The 77-year-old Swedish filmmaker Jan Troell had his Hollywood moment in the 1970s, when his 1971 family saga The Emigrants was nominated for four Academy Awards, including one for Best Picture, a rare feat for a foreign-language movie. Its follow-up, The New Land, had to settle for a nomination for Best Foreign Film. Troell would end up burning off his good name in Hollywood by making two American films, the misconceived Zandy's Bride and the full-scale train wreck Hurricane; his movies haven't been especially well distributed in this country since, and neither The Emigrants nor The New Land nor his balloon-expedition film The Flight of the Eagle (which was nominated for Best Foreign Film in 1983) are available here on DVD. Troell's new picture Everlasting Moments probably won't do much to raise his profile in this country. It's stuck with a title that sounds like a Hallmark card, and that and the fact that it's another period family drama, set in the Swedish countryside in the early years of the twentieth century, will probably help to stigmatize it as something worthy and stone boring. (I've already heard one publicity flack--for a different movie, of course-- helpfully warn a critic on his way to a press screening that he should prepare to be bored stupid.) It's actually a terrific movie, a two hour-ten minute epic that takes its time but never feels dull.
The story of the marriage of Maria (Maria Heiskanen) and Siggi (Mikael Persbrandt) doesn't lack for incidents, and Troell doesn't beat them into a neat plotline; the marriage, with all its ups and downs and shifting emotions and divided loyalties, is the movie's story. The title, which specifically refers to Maria's passion for expressing herself through the still-new art of photography, is an apt one for the movie itself. Troell has achieved a level of such mastery that he can convey a rich texture of unresolved, multiple meanings out of his characters' hair and skin tones. He doesn't dazzle the viewer with self-conscious flash or hollow "artistry"; he simply invests his images with such emotional intelligence and shapes them so perfectly that they effortlessly take up permanent residence in your imagination. Troell has always had a gift for photographing the flesh of his performers in a way that gives his movies a warm erotic hum. In his earlier films, you could share the heroes' and heroines' sensual embrace of sweet human contact, and you could also feel the cruel chill that sank into their bones when it was withdrawn. Mikael Persbrandt's Siggi bullish laborer Siggi is a solid slab of muscle with a face that's both handsome and closed-off, though it lightens up when he gets to forget his problems and lose himself in childish play. It's the face of a thick lout, but it comes with the body of a satyr. The daughter who narrates the movie says at the end that she still doesn't understand why her parents stayed together, but Troell uses a single scene of Maria washing him by lamp light to make it clear how much the two of them are joined together by a carnal bond. Everlasting Moments is partly about the satisfaction of that kind of union; it's also partly about how the whole marriage can feel like a hellish mistake in the moments between bedroom dates, which must be getting farther and farther apart as the house fills to the rafters with kids.

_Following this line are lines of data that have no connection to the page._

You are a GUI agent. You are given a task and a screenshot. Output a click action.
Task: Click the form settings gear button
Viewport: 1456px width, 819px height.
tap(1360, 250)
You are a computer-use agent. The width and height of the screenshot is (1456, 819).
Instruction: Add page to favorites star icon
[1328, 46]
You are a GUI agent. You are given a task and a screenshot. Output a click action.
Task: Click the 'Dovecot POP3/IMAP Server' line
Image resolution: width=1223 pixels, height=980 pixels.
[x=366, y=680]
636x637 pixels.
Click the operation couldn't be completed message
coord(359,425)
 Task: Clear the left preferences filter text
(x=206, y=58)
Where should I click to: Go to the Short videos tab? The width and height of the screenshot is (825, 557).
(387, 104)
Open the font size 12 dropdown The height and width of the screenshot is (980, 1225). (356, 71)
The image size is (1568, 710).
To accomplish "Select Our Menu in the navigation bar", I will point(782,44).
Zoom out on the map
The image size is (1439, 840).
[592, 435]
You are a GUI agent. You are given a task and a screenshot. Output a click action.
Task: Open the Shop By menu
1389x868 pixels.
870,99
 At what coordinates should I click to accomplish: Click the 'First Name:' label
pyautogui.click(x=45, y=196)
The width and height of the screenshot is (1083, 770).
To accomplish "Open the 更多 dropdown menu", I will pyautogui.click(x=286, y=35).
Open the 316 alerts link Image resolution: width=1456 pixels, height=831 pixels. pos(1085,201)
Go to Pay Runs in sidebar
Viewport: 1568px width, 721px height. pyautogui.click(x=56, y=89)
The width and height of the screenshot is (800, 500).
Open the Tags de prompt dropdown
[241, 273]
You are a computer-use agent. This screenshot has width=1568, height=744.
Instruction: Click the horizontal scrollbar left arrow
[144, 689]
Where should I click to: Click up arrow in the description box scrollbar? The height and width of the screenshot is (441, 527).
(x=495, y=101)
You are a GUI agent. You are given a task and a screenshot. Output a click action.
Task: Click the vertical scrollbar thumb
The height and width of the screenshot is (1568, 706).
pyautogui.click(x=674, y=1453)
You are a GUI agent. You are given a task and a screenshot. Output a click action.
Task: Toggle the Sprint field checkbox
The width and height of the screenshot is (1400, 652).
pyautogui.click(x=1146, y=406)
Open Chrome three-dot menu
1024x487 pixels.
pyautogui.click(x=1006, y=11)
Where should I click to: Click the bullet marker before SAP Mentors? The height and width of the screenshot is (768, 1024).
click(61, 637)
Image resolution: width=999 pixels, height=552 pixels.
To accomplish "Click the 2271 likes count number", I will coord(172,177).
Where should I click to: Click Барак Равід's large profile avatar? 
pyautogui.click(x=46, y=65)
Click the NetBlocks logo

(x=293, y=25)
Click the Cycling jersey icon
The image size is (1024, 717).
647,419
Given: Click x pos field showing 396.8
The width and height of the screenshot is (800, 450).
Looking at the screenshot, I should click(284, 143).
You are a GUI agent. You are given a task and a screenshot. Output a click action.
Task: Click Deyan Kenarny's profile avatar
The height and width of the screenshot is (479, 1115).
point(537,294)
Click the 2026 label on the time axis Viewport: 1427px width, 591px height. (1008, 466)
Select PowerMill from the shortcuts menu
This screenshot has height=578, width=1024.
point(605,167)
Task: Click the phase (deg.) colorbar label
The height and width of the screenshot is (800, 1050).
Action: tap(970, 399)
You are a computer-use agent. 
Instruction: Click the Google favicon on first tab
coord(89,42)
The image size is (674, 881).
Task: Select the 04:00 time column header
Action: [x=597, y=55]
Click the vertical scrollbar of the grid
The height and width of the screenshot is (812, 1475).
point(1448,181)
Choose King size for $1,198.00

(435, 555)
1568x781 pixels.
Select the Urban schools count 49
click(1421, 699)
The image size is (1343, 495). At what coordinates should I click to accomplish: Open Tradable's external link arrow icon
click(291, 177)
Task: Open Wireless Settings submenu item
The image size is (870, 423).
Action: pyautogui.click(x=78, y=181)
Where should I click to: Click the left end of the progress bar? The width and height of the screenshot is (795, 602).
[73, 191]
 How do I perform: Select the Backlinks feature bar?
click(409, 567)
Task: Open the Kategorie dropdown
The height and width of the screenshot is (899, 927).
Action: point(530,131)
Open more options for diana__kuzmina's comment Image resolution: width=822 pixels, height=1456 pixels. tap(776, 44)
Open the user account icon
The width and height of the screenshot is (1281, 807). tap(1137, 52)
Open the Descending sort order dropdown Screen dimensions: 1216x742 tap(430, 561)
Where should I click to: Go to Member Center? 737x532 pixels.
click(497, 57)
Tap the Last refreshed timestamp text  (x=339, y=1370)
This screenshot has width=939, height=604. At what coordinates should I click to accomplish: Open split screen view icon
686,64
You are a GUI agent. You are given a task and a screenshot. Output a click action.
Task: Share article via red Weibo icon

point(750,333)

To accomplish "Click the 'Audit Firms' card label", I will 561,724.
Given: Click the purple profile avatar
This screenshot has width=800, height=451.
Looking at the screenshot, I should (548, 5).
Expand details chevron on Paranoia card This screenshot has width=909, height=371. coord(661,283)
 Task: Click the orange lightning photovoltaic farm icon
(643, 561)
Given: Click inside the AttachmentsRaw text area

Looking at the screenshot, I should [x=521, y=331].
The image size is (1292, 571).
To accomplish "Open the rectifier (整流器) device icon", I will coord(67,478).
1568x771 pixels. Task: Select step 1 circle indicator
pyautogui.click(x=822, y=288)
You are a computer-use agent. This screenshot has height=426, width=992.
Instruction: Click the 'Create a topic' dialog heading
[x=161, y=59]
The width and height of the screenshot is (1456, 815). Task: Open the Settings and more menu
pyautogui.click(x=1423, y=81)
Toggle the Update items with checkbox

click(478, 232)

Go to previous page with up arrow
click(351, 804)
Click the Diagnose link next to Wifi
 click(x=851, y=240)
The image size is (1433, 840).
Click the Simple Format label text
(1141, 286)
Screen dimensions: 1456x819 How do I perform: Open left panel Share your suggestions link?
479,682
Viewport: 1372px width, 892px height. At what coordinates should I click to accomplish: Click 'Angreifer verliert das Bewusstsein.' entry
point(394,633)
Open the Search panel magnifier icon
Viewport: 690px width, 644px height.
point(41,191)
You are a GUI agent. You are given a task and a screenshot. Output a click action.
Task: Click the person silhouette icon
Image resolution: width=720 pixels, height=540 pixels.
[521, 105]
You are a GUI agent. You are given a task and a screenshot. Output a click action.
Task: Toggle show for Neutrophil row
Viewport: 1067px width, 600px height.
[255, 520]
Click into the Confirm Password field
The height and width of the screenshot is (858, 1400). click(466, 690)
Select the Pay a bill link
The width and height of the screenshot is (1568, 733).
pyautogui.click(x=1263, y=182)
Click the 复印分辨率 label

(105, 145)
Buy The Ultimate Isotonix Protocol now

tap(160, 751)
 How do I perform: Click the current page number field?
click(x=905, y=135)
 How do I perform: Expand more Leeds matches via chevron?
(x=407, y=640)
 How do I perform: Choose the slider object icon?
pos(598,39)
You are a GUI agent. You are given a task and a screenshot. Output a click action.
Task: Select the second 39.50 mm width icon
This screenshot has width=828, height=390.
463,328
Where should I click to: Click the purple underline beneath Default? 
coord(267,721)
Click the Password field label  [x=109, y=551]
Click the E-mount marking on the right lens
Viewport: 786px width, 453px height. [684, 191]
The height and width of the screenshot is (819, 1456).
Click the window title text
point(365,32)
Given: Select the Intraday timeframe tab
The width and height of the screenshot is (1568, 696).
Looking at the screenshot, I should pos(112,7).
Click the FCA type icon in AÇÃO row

Everlasting Moments is based on a true family story; the movie grew out of interviews that Troell's wife, Agneta Ulfsäter-Troell, began conducting in 1986 with Maja Larsson, a cousin of hers who was Maria and Siggi's daughter. This is a woman's picture in the sense of its point of view and sensibility, an argument for the quiet heroism of a gifted woman who may have sacrificed her best chances for happiness and creative fulfillment to keep her family together. Maria is best able to stand up to her husband--who doesn't like her taking pictures and turns violent when he picks up on signals that she's formed a (chaste) romantic attraction to a married photographer (Jesper Christensen) who's encouraged her in her craft--when she's using her gift for practical purposes, earning money by taking Christmas photos of her neighbors. (Of course, the chance that she could support herself without his help doesn't do much to mollify him.) At his most affable, Siggi entertains the children by breaking out the accordian and flexing his tattoo; his physicality is the only way he can connect even with his kids, and his size turns scary when he's drunken and pissed off. One's admiration of this movie only grows if you imagine how easily an American hack could have turned it into a hot mess of cliches about feminine self-expression trampled underfoot by clumsy male rage; it could have been Lifetimey as all the bedamned. Troell turns Oprah's Book Club material into something both earthy and almost unearthly.